In this area a parallel, and largely complementary, set of information is also available from Māori sources (Phillips 2000a). When pressures were put upon Māori to sell land, particularly from 1870-1890, individuals and groups went to the Maori Land Court to claim their own lands. In presenting evidence they often related historical and political events about the land blocks, and described their settlements and activities. These claims were made according to their tribal groups (hapū) through specific ancestors. Hapū were the principal land-controlling groups in Māori society, and owing to bilateral descent most people were associated with more than one. Consequently, the Maori Land Court evidence represents an ethnographic record, from which some evidence about occupation and land use concepts can be derived.

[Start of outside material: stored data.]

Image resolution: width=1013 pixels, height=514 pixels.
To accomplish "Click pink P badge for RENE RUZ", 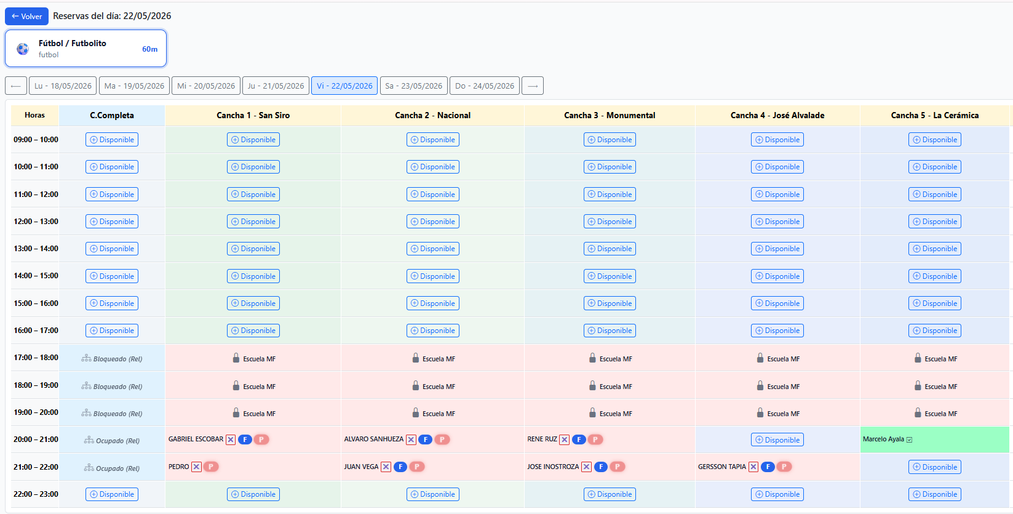I will pos(595,440).
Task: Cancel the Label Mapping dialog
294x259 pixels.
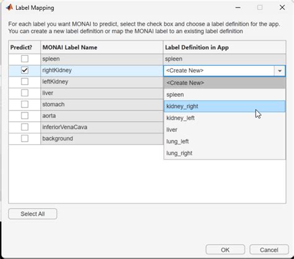Action: click(x=269, y=250)
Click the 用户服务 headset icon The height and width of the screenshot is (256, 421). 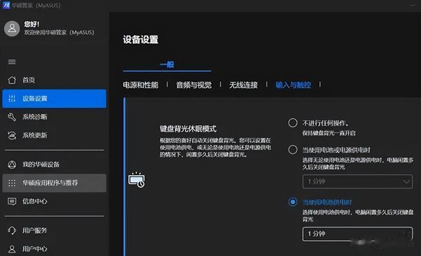point(12,230)
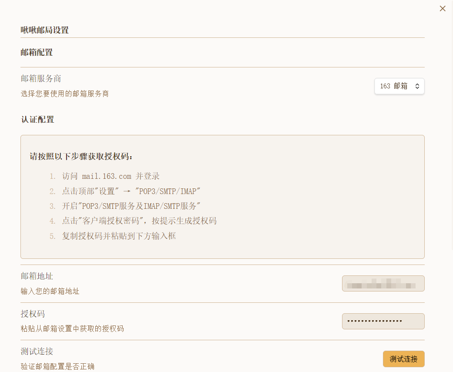
Task: Click the 邮箱服务商 setting label
Action: click(x=41, y=79)
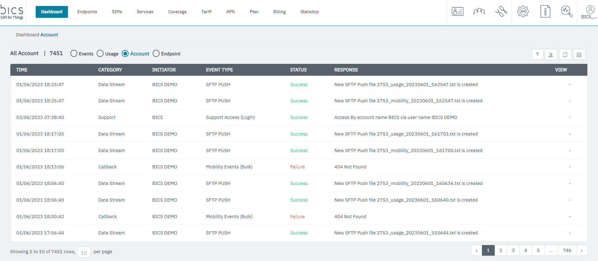Choose the Endpoint radio option
This screenshot has height=261, width=598.
(156, 54)
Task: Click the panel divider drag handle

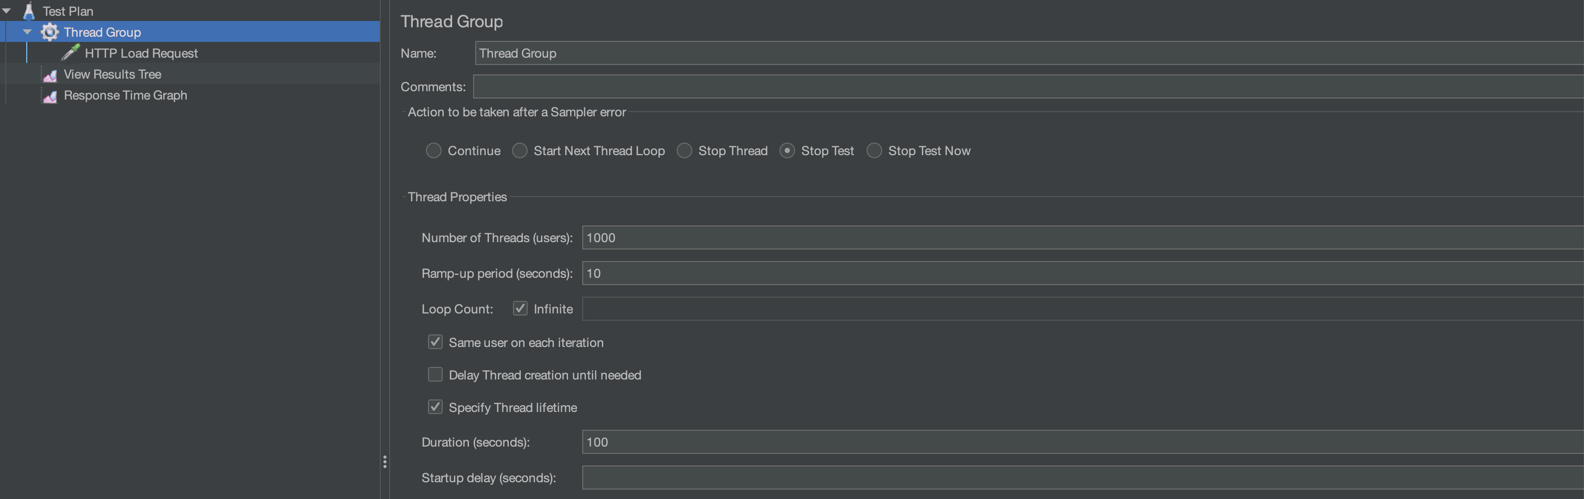Action: pos(385,462)
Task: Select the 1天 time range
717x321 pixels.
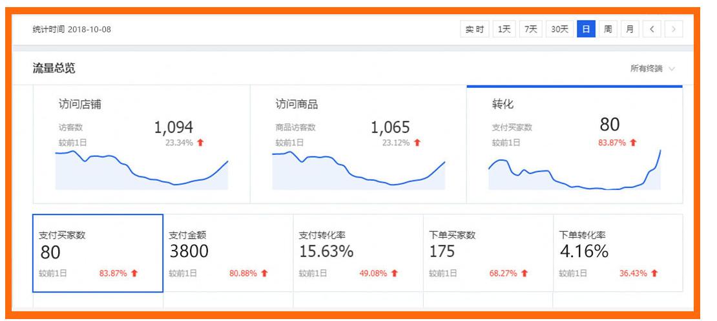Action: pyautogui.click(x=504, y=29)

Māori-derived information regarding former settlements overlapped with some of the archaeological surveys, and thereby added a number of sites (especially ) not recorded by archaeology, giving a combined total of 35 pā and 115 kāinga (the archaeological survey had recorded 20 pā and 107 kāinga; 19 of the kāinga were also reported in the Maori Land Court, as were 20 of the pā) (Fig. 3). Many of the pā were associated with particular ancestors and, through genealogical dating, some idea of change in settlement patterns over time can be determined (Fig. 4).

Several problems are associated with using the Māori accounts in this way. Only 60% of the hearings referred to any settlements at all, pā were frequently referred to but less so kāinga, some kāinga may have been falsely elevated to the status of the more important pā, and genealogical dating will not always be accurate. Not all the known occupations may have been referred to for several reasons. In some of the cases the evidence was not challenged so few details were given, whereas in others the intention of the evidence was to substantiate the claims and not to give a detailed history. Finally, it is likely that more was recalled of recent events rather than the more distant past. Notably, the most complex kāinga identified in the archaeological record were not mentioned in the Maori Land Court, for which various historical reasons may be the cause (see discussion below). Despite these concerns, this material does present a set of information that is not available from other sources, and as Ballara states, 'Land court evidence is best used in the aggregate' (1998, 49).